- O Buraco do Lume, na Praça Mário Lago, no Centro do Rio de Janeiro, será transformado em um prédio residencial de 24 andares.
- A autorização para a construção foi concedida em julho de 2023, após mais de 55 anos de inatividade no local.
- O espaço, que já foi palco de tentativas de construção na década de 1970, se tornou uma praça e um ponto de encontro político.
- O novo empreendimento terá 720 apartamentos e cinco lojas comerciais, mas gerou polêmica entre empresários e defensores da preservação do espaço.
- A Assembleia Legislativa do Rio de Janeiro revogou o tombamento do local em dezembro de 2022, o que gerou críticas sobre interesses especulativos.
O Buraco do Lume, localizado na Praça Mário Lago, no Centro do Rio de Janeiro, será transformado em um prédio residencial de 24 andares. A autorização para a construção foi concedida em julho de 2023, após mais de 55 anos de inatividade no local, que já foi palco de tentativas frustradas de construção.
Historicamente, o espaço foi escavado na década de 1970 pela Lume Empresarial, que planejava erguer um edifício de grande porte. Com a falência da empresa, o local ficou abandonado e foi urbanizado, tornando-se uma praça que, ao longo dos anos, se tornou um ponto de encontro para políticos de esquerda. O espaço já foi conhecido como Melvin Jones, mas foi renomeado em homenagem ao artista Mário Lago nos anos 1990.

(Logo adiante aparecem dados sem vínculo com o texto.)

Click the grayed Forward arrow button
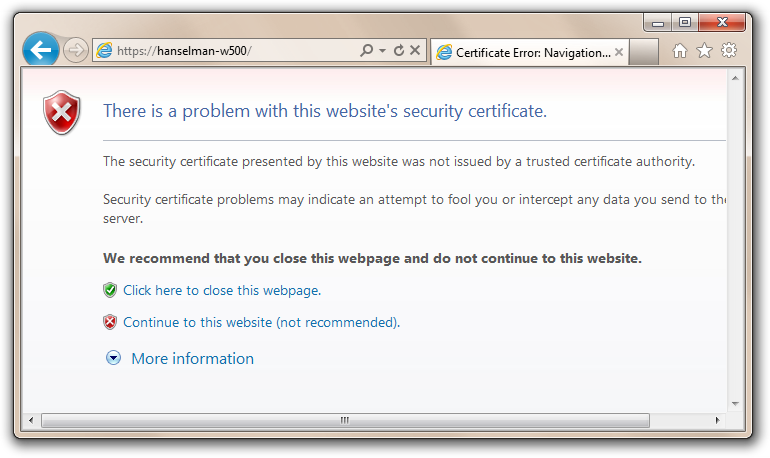The width and height of the screenshot is (770, 458). 75,50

A nova construção, que prevê 720 apartamentos e cinco lojas comerciais, gerou polêmica entre empresários e defensores da preservação do espaço. O Sindicato dos Lojistas do Comércio do Município do Rio de Janeiro e o Clube de Diretores Lojistas enviaram uma carta ao prefeito Eduardo Paes, solicitando a preservação do Buraco do Lume. As entidades destacaram os impactos negativos que a construção poderia causar, incluindo prejuízos históricos e culturais.
Preservação e Controvérsias
Em dezembro de 2022, a Assembleia Legislativa do Rio de Janeiro (Alerj) revogou o tombamento do local, o que gerou críticas de parlamentares de partidos de esquerda, que alegaram haver interesses especulativos por trás da decisão. Atualmente, um decreto de 1986 ainda protege a área, mas a nova autorização foi baseada na legislação do Reviver Centro, que visa aumentar a população na região.

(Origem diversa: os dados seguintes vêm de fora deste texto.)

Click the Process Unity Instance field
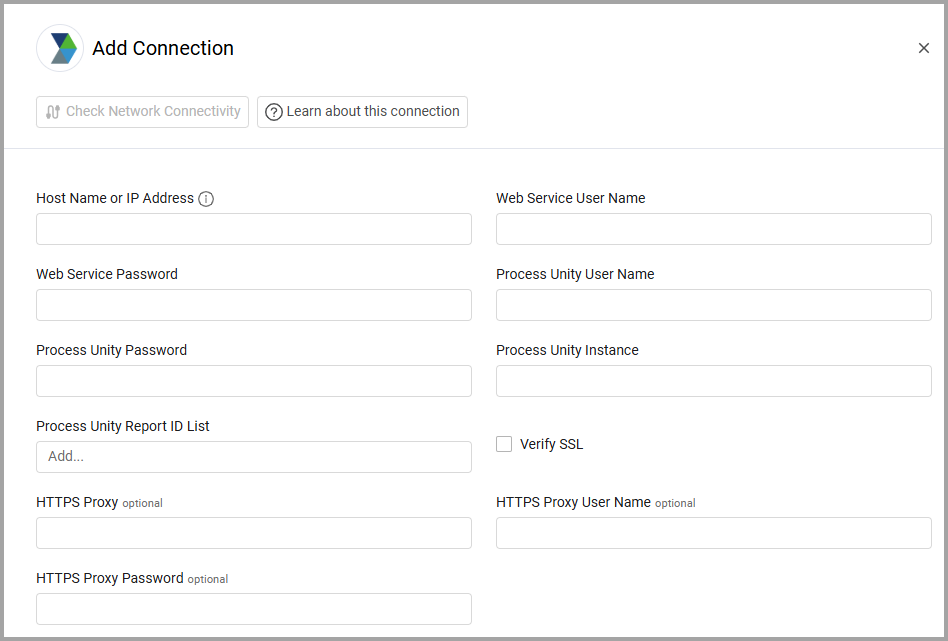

O arquiteto Fernando Costa, responsável pelo projeto, revelou que os apartamentos terão entre 25 e 35 metros quadrados e não contarão com garagem. O empreendimento incluirá um terraço com área gourmet, piscina e vista para a Baía de Guanabara, além de espaço para bicicletas e uma academia no térreo. A construção promete ser uma âncora para o desenvolvimento do bairro, mas a controvérsia sobre a preservação do espaço histórico continua a polarizar opiniões.